Les nouvelles classes dominantes et la fin de la civilisation bourgeoise

Mercredi 9 juillet 2008, par Samir Amin

Dans les pays capitalistes, la « bourgeoisie » telle qu’on la connaissait a disparu : désormais, l’ordre social veut que la puissance financière et économique soit prépondérante.

La logique de l’accumulation est celle de la concentration et de la centralisation croissantes du capital. La concurrence, dont l’idéologie du système vante les vertus réelles mais tout également imaginaires, opère toujours ; mais elle n’est plus que la concurrence entre un nombre de plus en plus restreint d’oligopoles. Elle n’est ni la concurrence « parfaite », ni la « transparence » qui n’ont jamais existé et dont le capitalisme réellement existant s’éloigne toujours davantage au fur et à mesure de son développement. Or nous sommes parvenus à un niveau de centralisation des pouvoirs de domination du capital tel que les formes d’existence et d’organisation de la bourgeoisie telles qu’on les a connues jusqu’ici sont abolies.

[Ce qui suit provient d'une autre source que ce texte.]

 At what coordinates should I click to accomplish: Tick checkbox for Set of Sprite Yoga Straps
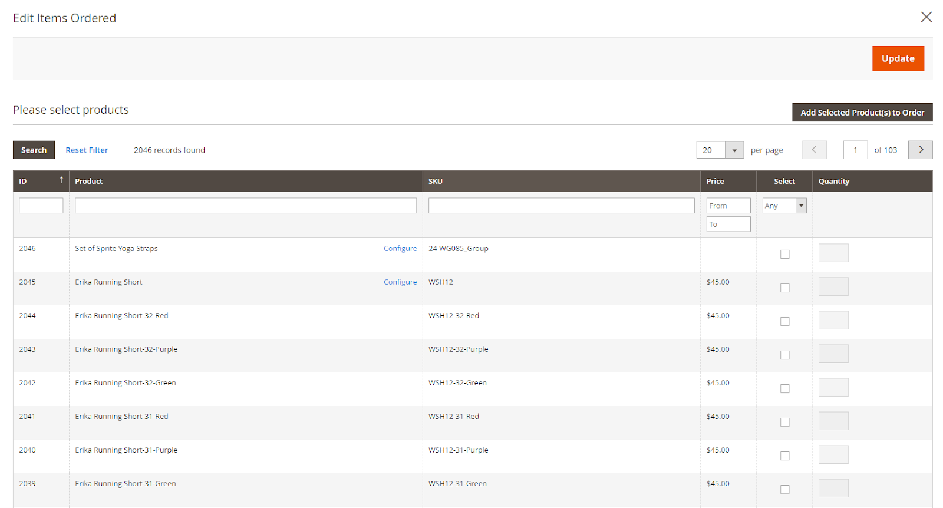[x=784, y=254]
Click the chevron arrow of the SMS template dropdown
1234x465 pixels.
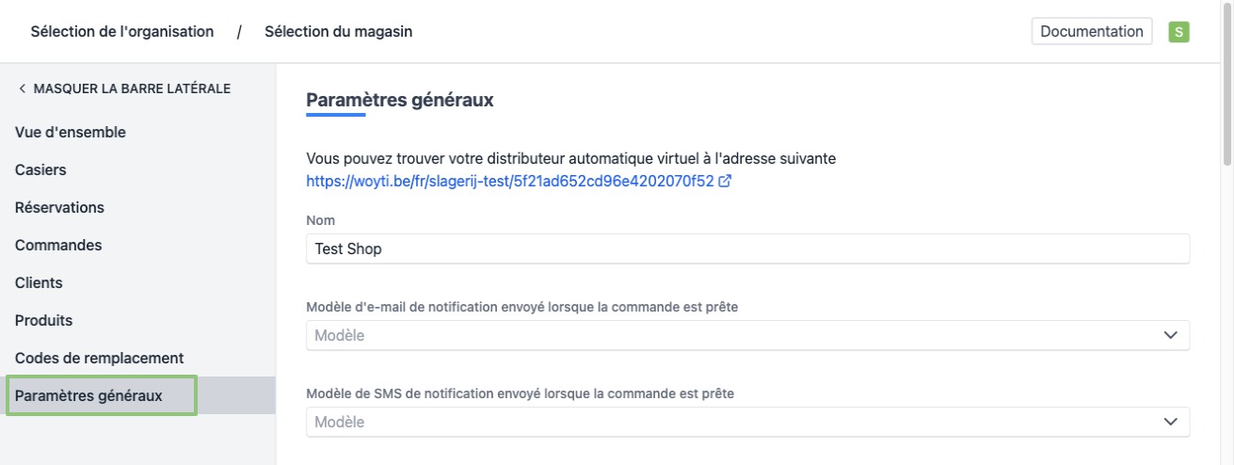[1170, 422]
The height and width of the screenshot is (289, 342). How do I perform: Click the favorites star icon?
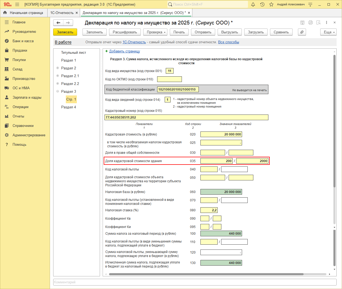(271, 4)
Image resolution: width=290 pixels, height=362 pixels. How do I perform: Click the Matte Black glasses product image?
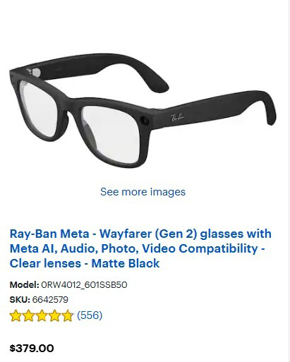(143, 111)
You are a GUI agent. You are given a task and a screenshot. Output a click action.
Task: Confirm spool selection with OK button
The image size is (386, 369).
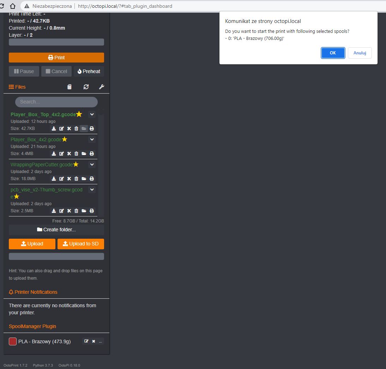333,53
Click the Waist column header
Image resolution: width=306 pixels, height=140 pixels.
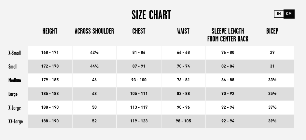(x=183, y=31)
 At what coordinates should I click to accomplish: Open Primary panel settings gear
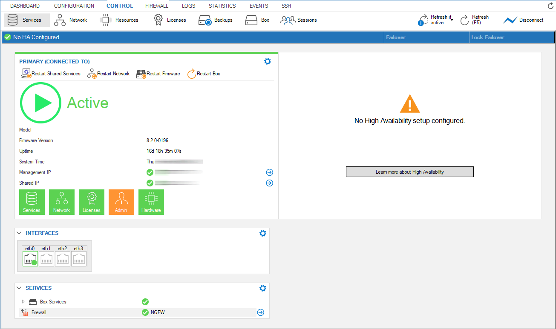point(268,61)
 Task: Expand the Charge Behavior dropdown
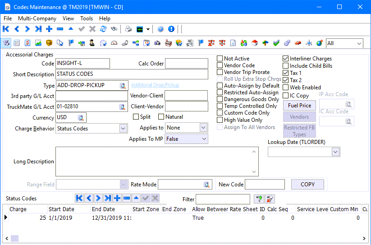coord(123,129)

Les capitalistes, nouvelle classe dirigeante

La bourgeoisie était constituée de familles bourgeoises stables. D’une génération à l’autre les héritiers perpétuaient une certaine spécialisation dans les activités de leurs entreprises. La bourgeoisie construisait et se construisait dans la longue durée. Cette stabilité favorisait la confiance dans les « valeurs bourgeoises », leur rayonnement dans la société toute entière. Dans une très large mesure, la bourgeoisie, classe dominante, était acceptée comme telle. Pour les services qu’elle rendait, elle paraissait mériter son accès aux privilèges de l’aisance ou de la richesse. Elle paraissait aussi largement nationale, sensible aux intérêts de la nation, quels qu’aient été les ambiguïtés et les limites de ce concept manipulable et manipulé.

La nouvelle classe dirigeante, celle du capitalisme contemporain tel qu’il paraît émerger de l’évolution des trente dernières années, sort brutalement de cette tradition. Le scandale d’Enron et quelques autres du même type ont sans doute contribué à révéler la nature de la transformation. Non que la fraude ait été une pratique sans précédant, bien sûr. Ce qui est beaucoup plus grave ­ et nouveau ­ c’est que la logique dominante des options de gestion du « nouveau » capitalisme produit nécessairement la recherche maximale de l’opacité, de la tromperie, voire de la falsification systématique des informations. Les uns qualifient les transformations en question de financiarisation, les autres de déploiement d’un actionnariat actif rétablissant pleinement les droits de la propriété (voire d’un actionnariat populaire). Ces qualifications laudatives, qui d’une certaine manière légitiment le changement, omettent de rappeler comme il le faudrait que l’aspect majeur de la transformation concerne le degré de concentration du capital et de centralisation du pouvoir qui lui est attaché.

« Self made men »

Sans doute la grande concentration du capital n’est-elle pas chose nouvelle. Dès la fin du XIXe siècle ce que Hilferding, Hobson et Lénine qualifieront de capitalisme des monopoles est une réalité. Sans doute cette concentration a-t-elle été ­ depuis ­ toujours en avance aux États-Unis sur les autres pays du capitalisme central. La formation de la très grande firme, devenant transnationale, est amorcée aux États-Unis avant la seconde guerre mondiale et se déploie triomphalement après ; l’Europe suit. Sans doute également l’idéologie étatsunienne du « self made man » (les Rockefeller, Ford et autres) tranche-t-elle avec le conservatisme familial dominant en Europe. Comme également le culte de la concurrence « vraie », quand bien même n’existerait-elle pas ; ce qui explique les lois « anti-trusts » précoces ­ dès 1890 ! Mais par delà ces différences réelles dans les cultures politiques concernées, la même transformation dans la forme d’existence de la nouvelle classe dirigeante du capitalisme caractérise aussi bien l’Europe que les États-Unis.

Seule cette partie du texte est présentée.